観光

釧路から流氷を見に行くガイド

網走・紋別・羅臼の距離と日帰り可否

釧路から流氷を見に行く方法を網走の砕氷船おーろら・紋別のガリンコ号・羅臼の根室海峡クルーズで比較。気象庁釧路地方気象台や各社公式サイトの情報をもとに、距離・料金・日帰り可否を2026年9月時点でまとめました。

冬の根室海峡に浮かぶ流氷(釧路から日帰りで訪れる流氷観光のイメージ)

Photo: Icebreaker Aurora on drift ice at Sea of Okhost / Wikimedia Commons

編集部
くしろポータル編集部

釧路市・釧路町在住の編集部が一次情報・公的機関データをもとに執筆。編集方針

この記事のポイント

  • 1気象庁釧路地方気象台によると、根室海峡から流れ着いた流氷が釧路地方でも『数年に一度』見えることがある
  • 2確実に流氷を見るなら網走(砕氷船おーろら・2026年1月20日〜3月31日運航)、紋別(ガリンコ号)、羅臼(根室海峡クルーズ・2月1日〜3月末)の3方面が選択肢
  • 3釧路から羅臼までは車で約160.7km・2時間40分(羅臼町公式)、阿寒バス『釧路羅臼線』も運行している(釧路駅前〜羅臼 片道4,940円)

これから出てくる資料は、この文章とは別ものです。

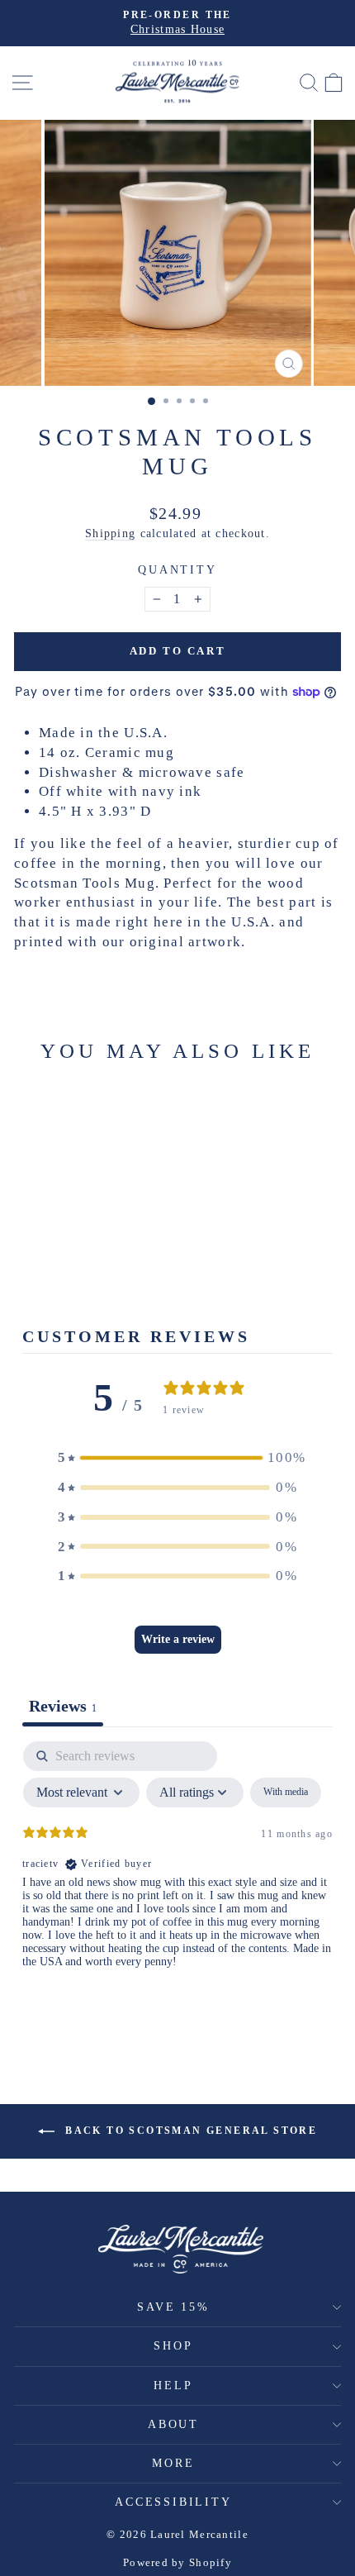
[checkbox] (285, 1792)
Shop (173, 2346)
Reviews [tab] (63, 1706)
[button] (177, 1458)
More (173, 2463)
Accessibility (173, 2502)
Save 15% (173, 2307)
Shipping (110, 533)
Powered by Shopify (177, 2562)
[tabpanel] (177, 1868)
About (173, 2424)
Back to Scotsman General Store (189, 2130)
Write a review (178, 1639)
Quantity (177, 570)
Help (173, 2385)
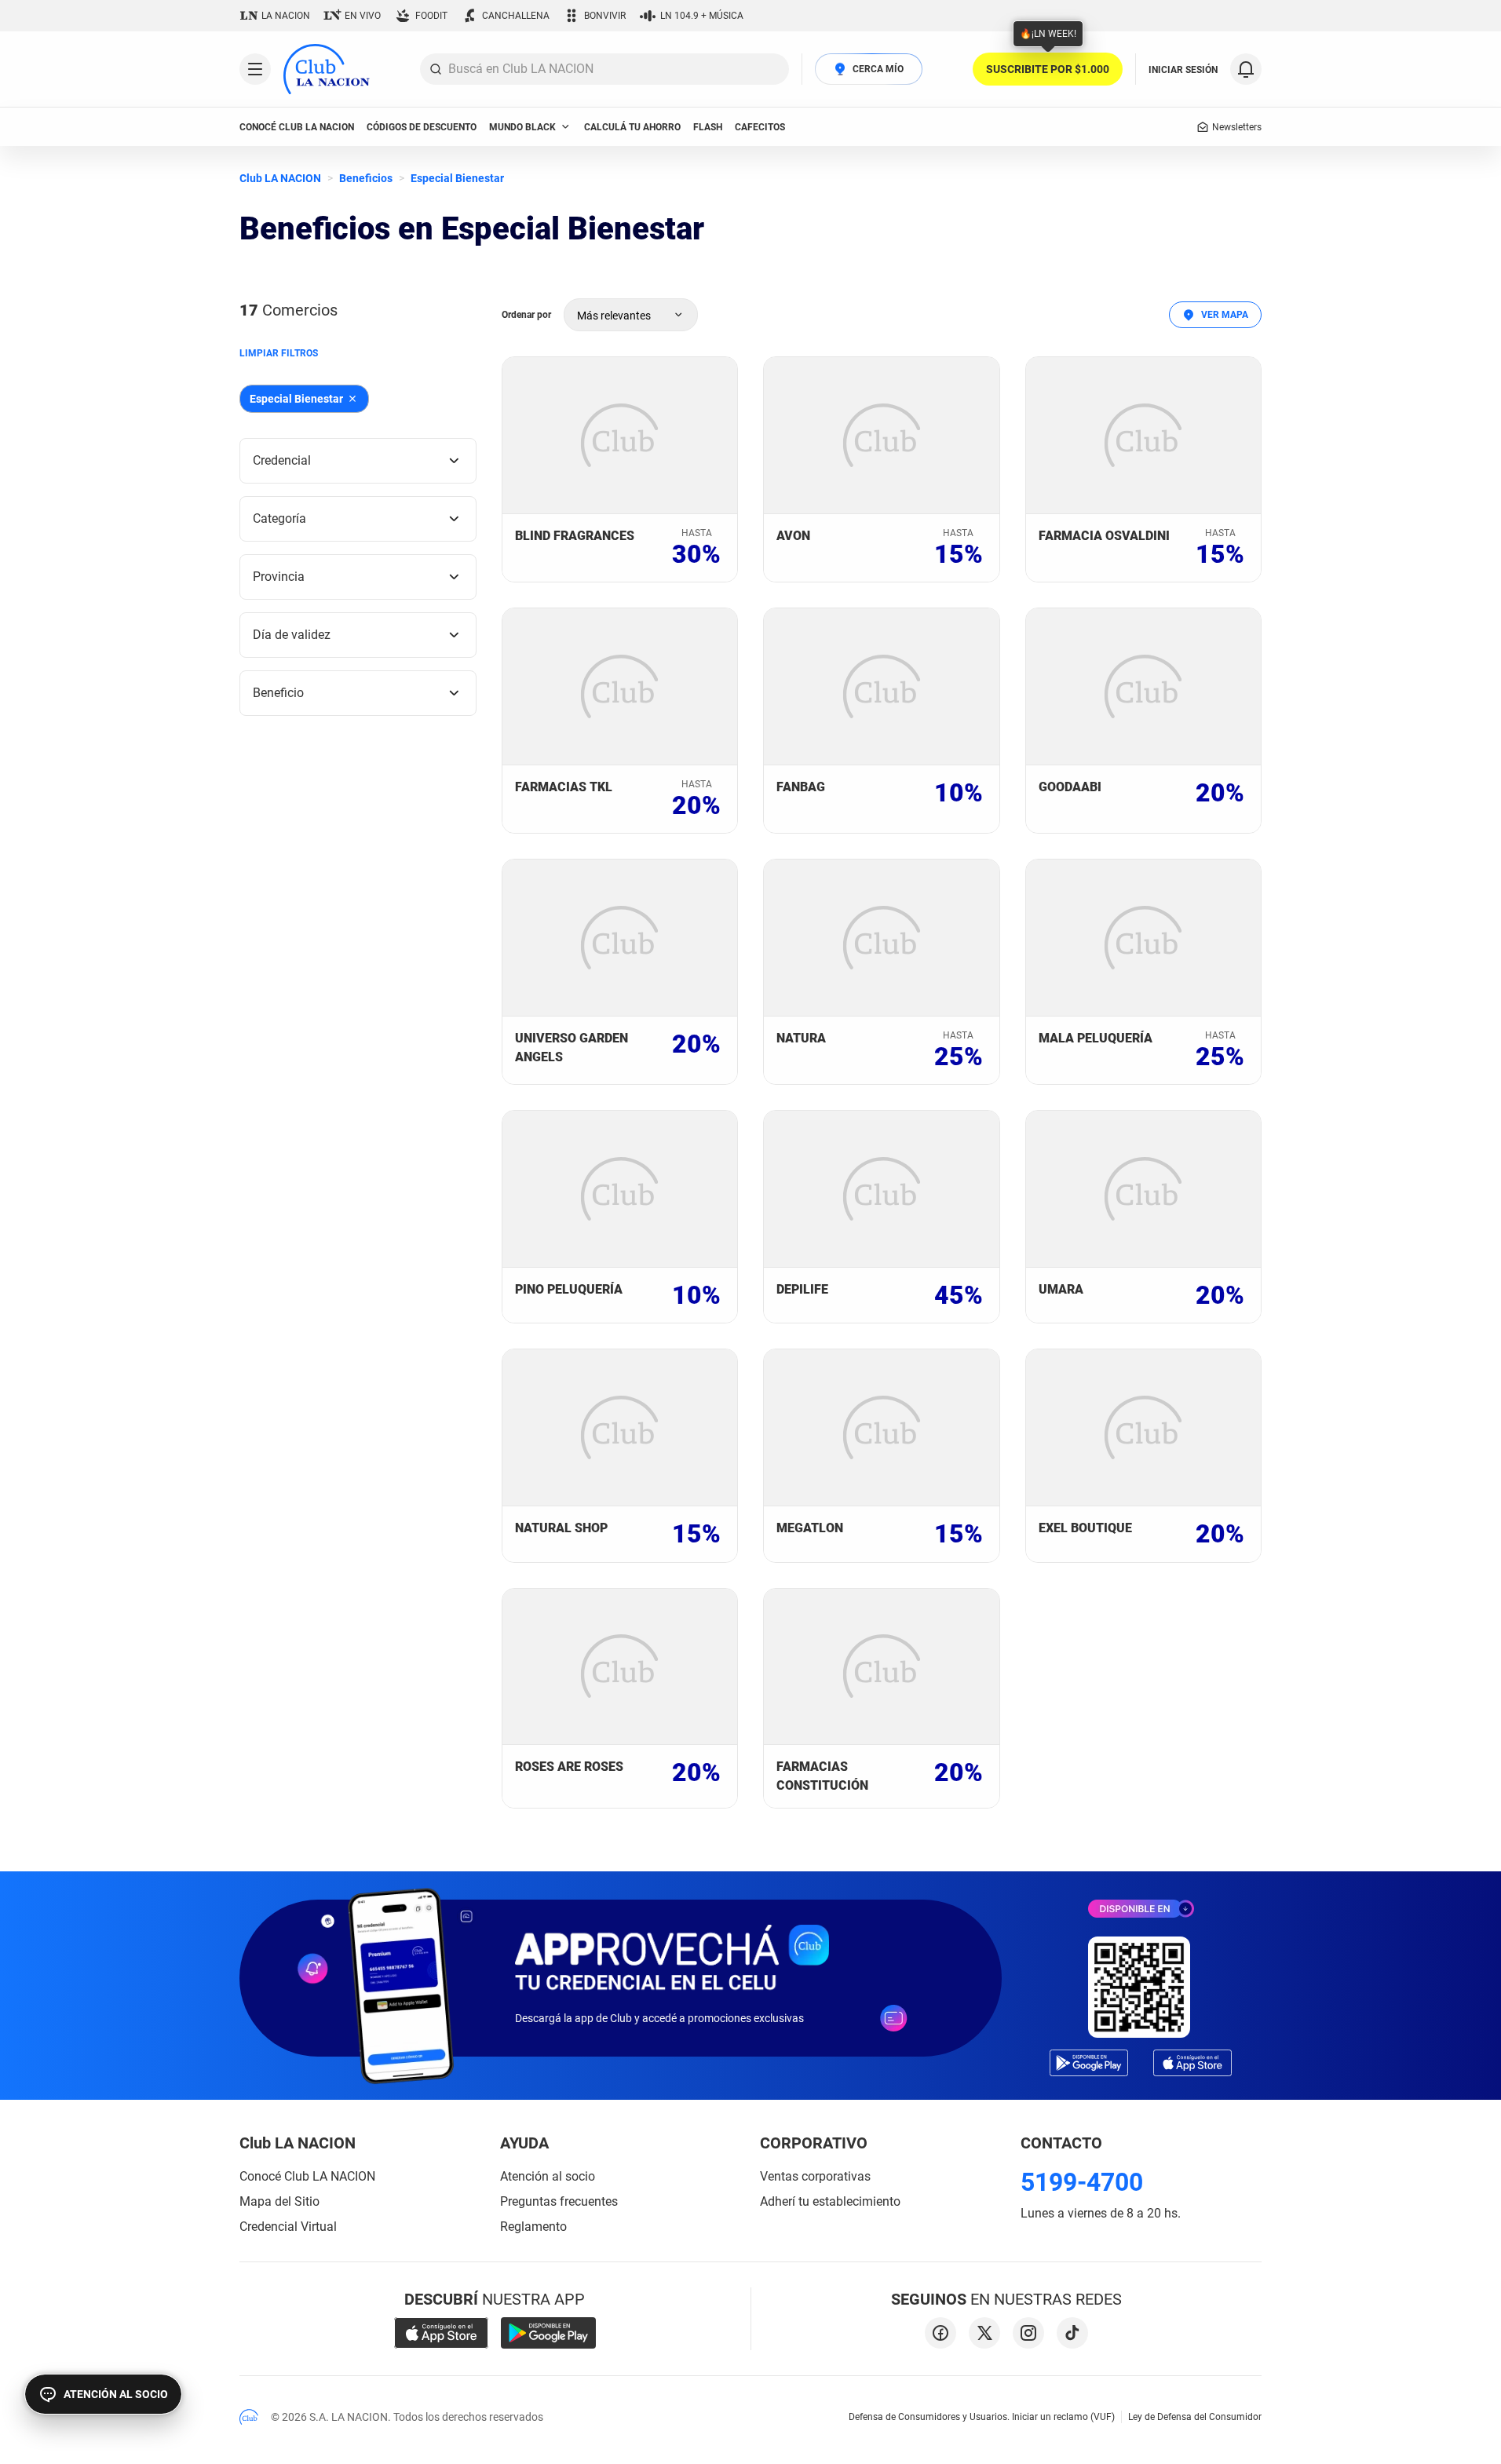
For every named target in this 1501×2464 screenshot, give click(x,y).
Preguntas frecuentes (559, 2201)
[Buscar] (435, 69)
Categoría (279, 518)
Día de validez (292, 634)
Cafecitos (760, 127)
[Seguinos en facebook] (940, 2333)
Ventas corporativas (815, 2176)
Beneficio (278, 692)
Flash (707, 127)
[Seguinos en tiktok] (1072, 2333)
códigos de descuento (422, 127)
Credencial (282, 460)
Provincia (279, 576)
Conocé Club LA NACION (307, 2176)
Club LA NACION (280, 178)
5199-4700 (1082, 2182)
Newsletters (1237, 127)
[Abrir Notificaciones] (1246, 69)
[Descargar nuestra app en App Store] (441, 2333)
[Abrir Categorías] (255, 69)
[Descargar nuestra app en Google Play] (548, 2333)
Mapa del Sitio (279, 2201)
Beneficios (366, 178)
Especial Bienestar (457, 178)
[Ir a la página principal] (326, 69)
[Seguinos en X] (984, 2333)
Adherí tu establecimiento (830, 2201)
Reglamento (533, 2226)
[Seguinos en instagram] (1028, 2333)
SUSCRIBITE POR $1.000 (1047, 69)
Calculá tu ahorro (632, 127)
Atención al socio (547, 2176)
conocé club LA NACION (296, 127)
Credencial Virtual (288, 2226)
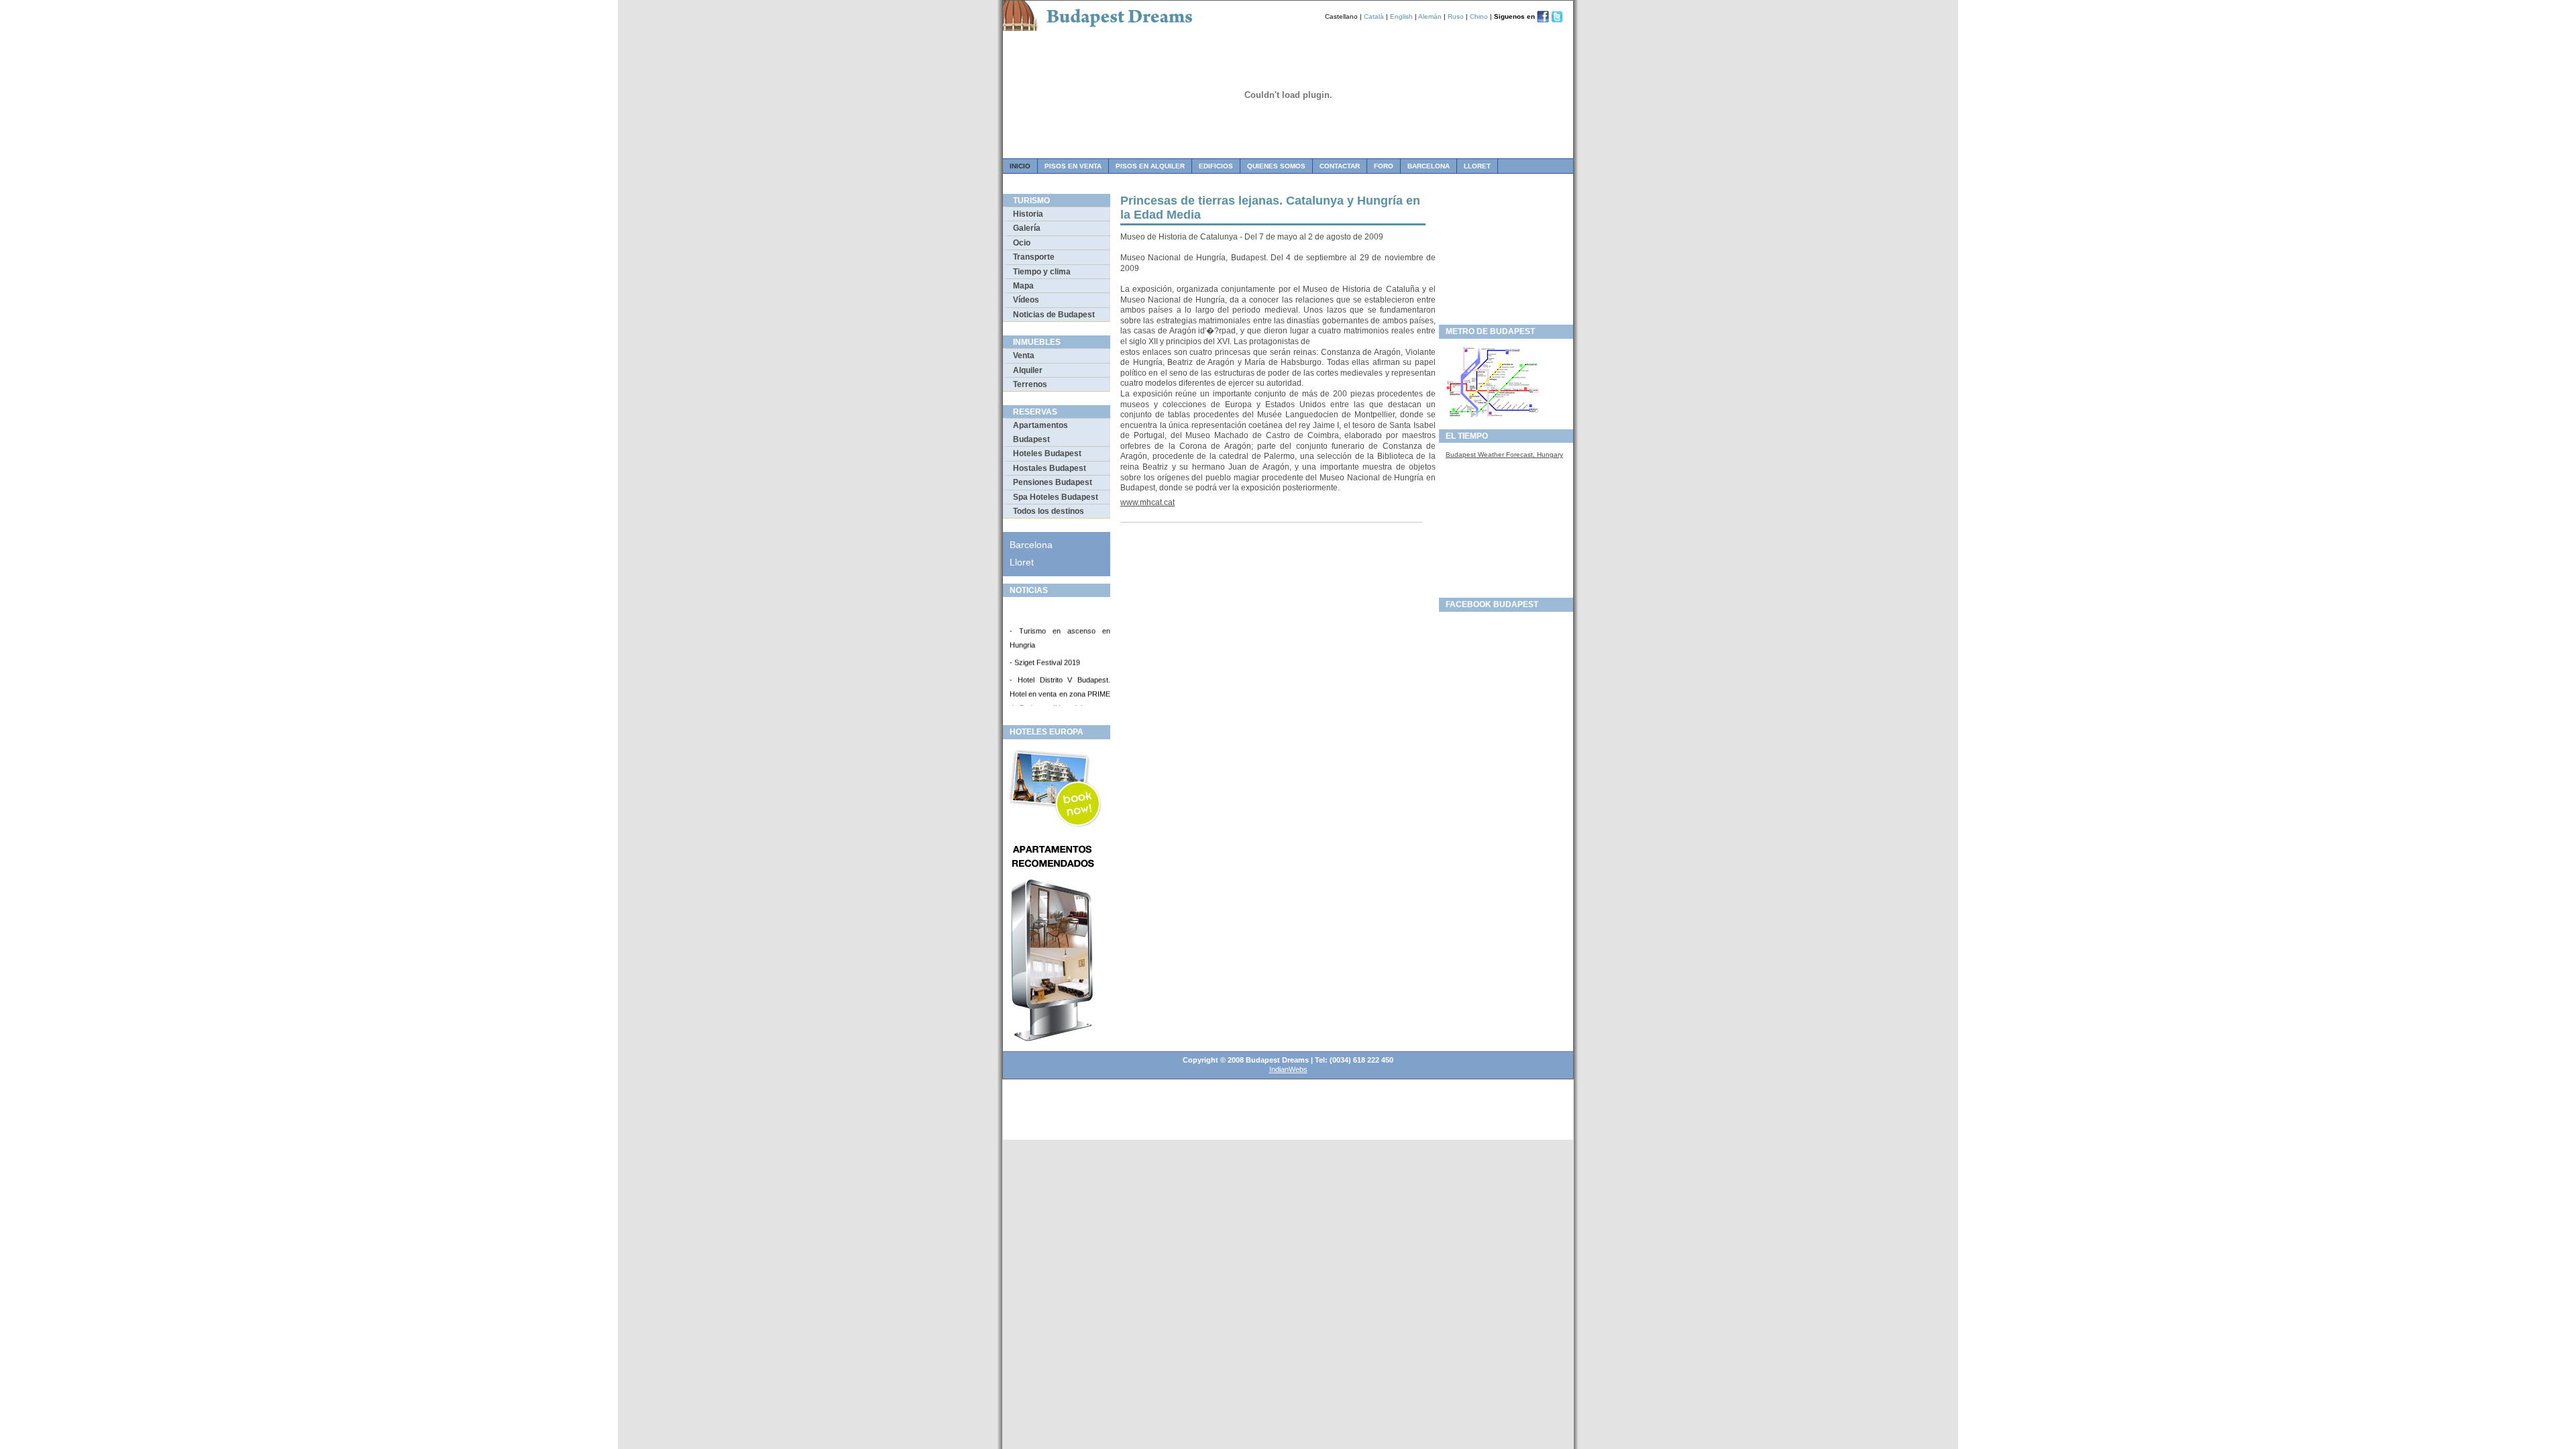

釧路から流氷を見に行くなら、確実に狙えるのは網走・紋別・羅臼の3方面です。釧路市街そのものは流氷の名所ではありませんが、気象庁釧路地方気象台は釧路地方でも「数年に一度、流氷が見えることもあります」としています。この記事では、網走の砕氷船おーろら、紋別のガリンコ号、羅臼の根室海峡クルーズについて、釧路からの距離・移動手段・運航期間・料金の目安を公式情報にもとづいて整理し、日帰りできるかどうかも検討します。

釧路から流氷は見える?気象庁が示す太平洋側の可能性

釧路は太平洋に面した街で、流氷の名所として知られるオホーツク海側(網走・紋別)とは海域が異なります。気象庁釧路地方気象台は、釧路地方の冬(12〜2月)を紹介するページで「数年に一度、流氷が見えることもあります」と説明しており、根室海峡を南下した流氷が東風や千島海流(親潮)によって釧路地方まで運ばれた時に観察できるとしています。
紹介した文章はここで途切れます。